§ **REQUIREMENT**:
Return the lines between the line holding "This screenshot has height=298, width=447." and the line holding "Action: [x=412, y=490]", inclusive, exactly as they appear.

Element and text location data:

----

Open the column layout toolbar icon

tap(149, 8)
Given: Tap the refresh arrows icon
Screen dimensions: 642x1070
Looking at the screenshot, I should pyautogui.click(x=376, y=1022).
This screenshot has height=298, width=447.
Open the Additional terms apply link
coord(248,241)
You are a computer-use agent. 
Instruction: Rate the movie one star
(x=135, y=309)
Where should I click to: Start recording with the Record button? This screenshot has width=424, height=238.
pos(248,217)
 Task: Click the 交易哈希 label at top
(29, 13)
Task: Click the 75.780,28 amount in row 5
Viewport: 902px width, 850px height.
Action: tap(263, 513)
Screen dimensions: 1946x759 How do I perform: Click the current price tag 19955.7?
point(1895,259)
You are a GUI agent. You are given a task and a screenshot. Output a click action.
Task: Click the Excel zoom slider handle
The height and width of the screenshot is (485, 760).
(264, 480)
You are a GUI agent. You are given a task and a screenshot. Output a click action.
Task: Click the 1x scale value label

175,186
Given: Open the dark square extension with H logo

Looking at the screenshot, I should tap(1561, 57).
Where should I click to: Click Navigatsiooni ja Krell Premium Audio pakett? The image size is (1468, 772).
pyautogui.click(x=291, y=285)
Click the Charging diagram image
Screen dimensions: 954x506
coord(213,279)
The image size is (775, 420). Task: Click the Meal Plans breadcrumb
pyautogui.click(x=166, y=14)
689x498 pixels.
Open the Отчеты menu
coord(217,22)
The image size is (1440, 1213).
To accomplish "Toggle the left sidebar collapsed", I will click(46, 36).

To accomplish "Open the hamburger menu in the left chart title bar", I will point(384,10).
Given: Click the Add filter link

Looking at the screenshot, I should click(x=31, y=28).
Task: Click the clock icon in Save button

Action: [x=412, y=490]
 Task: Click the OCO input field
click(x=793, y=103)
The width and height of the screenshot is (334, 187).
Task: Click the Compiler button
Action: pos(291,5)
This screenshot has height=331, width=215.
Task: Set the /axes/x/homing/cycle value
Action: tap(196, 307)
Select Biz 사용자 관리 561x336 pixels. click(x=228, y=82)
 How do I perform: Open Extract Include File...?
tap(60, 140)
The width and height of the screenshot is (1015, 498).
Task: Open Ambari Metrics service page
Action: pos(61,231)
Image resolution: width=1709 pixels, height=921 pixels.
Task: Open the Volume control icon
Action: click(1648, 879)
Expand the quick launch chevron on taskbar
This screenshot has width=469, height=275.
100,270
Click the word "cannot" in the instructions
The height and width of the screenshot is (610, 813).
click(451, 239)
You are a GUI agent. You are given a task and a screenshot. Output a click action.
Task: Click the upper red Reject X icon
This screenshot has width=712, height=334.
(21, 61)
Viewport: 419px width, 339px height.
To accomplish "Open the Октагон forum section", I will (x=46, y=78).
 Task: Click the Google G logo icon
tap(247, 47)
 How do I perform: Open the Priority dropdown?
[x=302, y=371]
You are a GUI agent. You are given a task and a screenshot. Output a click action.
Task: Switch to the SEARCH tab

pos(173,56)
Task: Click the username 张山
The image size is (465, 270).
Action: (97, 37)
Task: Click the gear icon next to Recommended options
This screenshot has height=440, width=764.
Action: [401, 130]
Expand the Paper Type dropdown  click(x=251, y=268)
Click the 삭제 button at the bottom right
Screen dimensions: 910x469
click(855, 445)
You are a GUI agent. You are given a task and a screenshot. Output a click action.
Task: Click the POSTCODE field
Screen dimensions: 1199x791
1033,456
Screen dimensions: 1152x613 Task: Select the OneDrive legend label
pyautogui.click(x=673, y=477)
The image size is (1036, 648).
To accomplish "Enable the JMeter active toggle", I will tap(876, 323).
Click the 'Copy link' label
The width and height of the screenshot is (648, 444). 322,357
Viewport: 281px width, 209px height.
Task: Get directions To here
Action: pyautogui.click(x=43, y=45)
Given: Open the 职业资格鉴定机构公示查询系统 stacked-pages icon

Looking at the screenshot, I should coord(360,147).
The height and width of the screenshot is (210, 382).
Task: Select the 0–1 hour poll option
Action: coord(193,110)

----

§ **RESULT OF THIS EXERCISE**:
This screenshot has height=298, width=447.
Open the Additional terms apply link
coord(248,241)
You are a computer-use agent. 
Instruction: Rate the movie one star
(x=135, y=309)
Where should I click to: Start recording with the Record button? This screenshot has width=424, height=238.
pos(248,217)
 Task: Click the 交易哈希 label at top
(29, 13)
Task: Click the 75.780,28 amount in row 5
Viewport: 902px width, 850px height.
Action: tap(263, 513)
Screen dimensions: 1946x759 How do I perform: Click the current price tag 19955.7?
point(1895,259)
You are a GUI agent. You are given a task and a screenshot. Output a click action.
Task: Click the Excel zoom slider handle
The height and width of the screenshot is (485, 760).
(264, 480)
You are a GUI agent. You are given a task and a screenshot. Output a click action.
Task: Click the 1x scale value label

175,186
Given: Open the dark square extension with H logo

Looking at the screenshot, I should tap(1561, 57).
Where should I click to: Click Navigatsiooni ja Krell Premium Audio pakett? The image size is (1468, 772).
pyautogui.click(x=291, y=285)
Click the Charging diagram image
Screen dimensions: 954x506
coord(213,279)
The image size is (775, 420). Task: Click the Meal Plans breadcrumb
pyautogui.click(x=166, y=14)
689x498 pixels.
Open the Отчеты menu
coord(217,22)
The image size is (1440, 1213).
To accomplish "Toggle the left sidebar collapsed", I will click(46, 36).

To accomplish "Open the hamburger menu in the left chart title bar", I will point(384,10).
Given: Click the Add filter link

Looking at the screenshot, I should click(x=31, y=28).
Task: Click the clock icon in Save button

Action: [x=412, y=490]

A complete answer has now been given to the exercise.